To answer the question - you are correct. I have been a slacker. The yerbamate coverage on The Skog Blog has been unacceptable. To remedy this, each week I will offer up an idea or recipe to make your yerba drinking more enjoyable. This week's advice - Mixing your yerba with Lipton Herbal Tea. Buy yourself the sampler pack, tear open the teabag and dump it into your mate. Soon enough you'll be drinking gourmet mate everyday. The apple cinnamon is highly recommended.
You never posted any New Year's Resolutions, did you make any? (Wheels)
I did, Wheels, thanks for asking. There is an epidemic that I feel threatens the safety of everyone who lives in a home with small children. I decided that this year I was going to do something about it. That problem? The Skanky Rotten Sippy Cup. Anybody with children has done the dishes and thought to themselves, "Hmmm, I could have sworn that there were more sippy cups around the house" but due to time constraints or apathy we just fire up the dishwasher and move on. Perhaps on occasion we assume that our better half might have just unloaded the dishwasher and that is the reason for the strange lack of children's drinking equipment. Then a few days later we start smelling things. Things no man or woman should ever smell. The scent is even worse than the aforementioned snake wiff from my previous post and it is wafting up from under our bed. We start to fear there might be a rogue cup or a lost diaper and some quick Encyclopedia Brown work confirms our suspicions. Other times you find a cup in the back of your vehicle and you say a silent prayer as you crack it open in hopes that it will just be water and not milk... I'm still not sure which is worse though - opening a skanky rotten sippy cup and dealing with the consequences of its contents or coming into a room and seeing one of your children taking a drag out of a cup that you haven't seen for so long that you just assumed it had been thrown away. I have instituted a No Cup Left Behind policy in the Skog home. I am so fired up about my anti-skanky rotten sippy cup agenda that I have created a counter to your left to show you how many days we have gone without an incident. I would ask that you do the same. "Not again in Twenty Ten! Not again in Twenty Ten!" Scream it with me!

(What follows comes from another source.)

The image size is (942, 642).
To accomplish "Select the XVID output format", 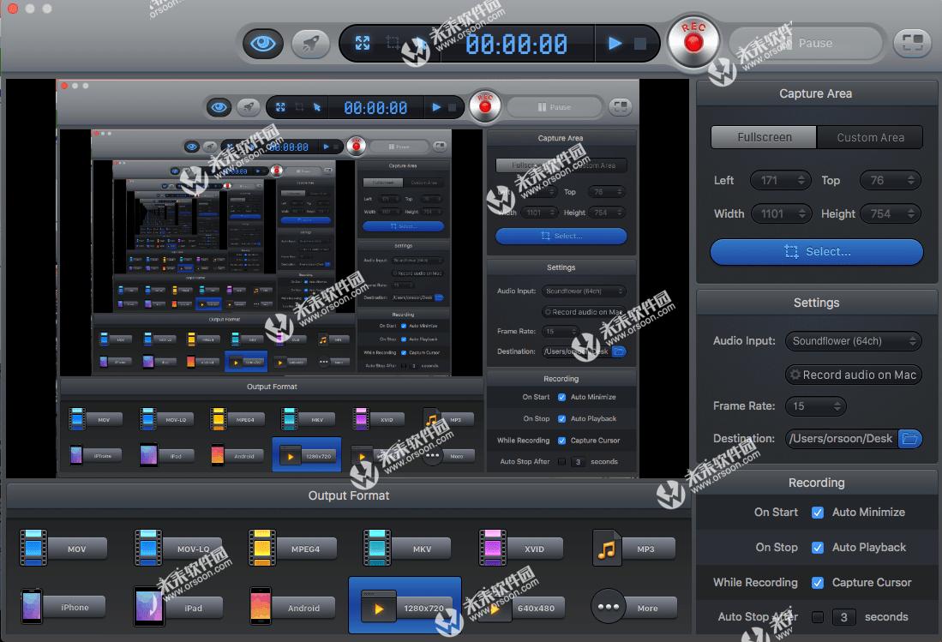I will [x=519, y=548].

The Saints won the Super Bowl and you had Drew Brees on your fantasy teams, right? He was really good so your fantasy teams must have been awesome too. How come you never wrote a blog about your Fantasy Football Championships this year? (Herms)
Long time readers know that I am a Fantasy Football Champion. I have won often enough that most of my friends just call me champ. Well a funny thing happened this year, even though I felt as if I had one of the best teams 'on paper' I was unable to even get a playoff berth. I blame myself for teasing the gods of Fantasy Football and posting my now infamous, "How to Draft a Champion FFL Playlist" last summer. I was so furious when the season ended that I was ready to throw in the towel and retire from the world of FFL. It was a horribly tough decision. After much soul searching, I decided that I just can't stop playing and I will regroup and recover and be back next year with a vengeance.
What is the best song to which I am not currently listening? (All readers)
That song would be World News from the album Gorilla Manor by a band called Local Natives. Checkout the entire album below. A close second would be Who Knows, Who Cares from the same album.
Thanks for reading everyone. If you have any questions that need answers please post in the comments and I will take a crack at them next time.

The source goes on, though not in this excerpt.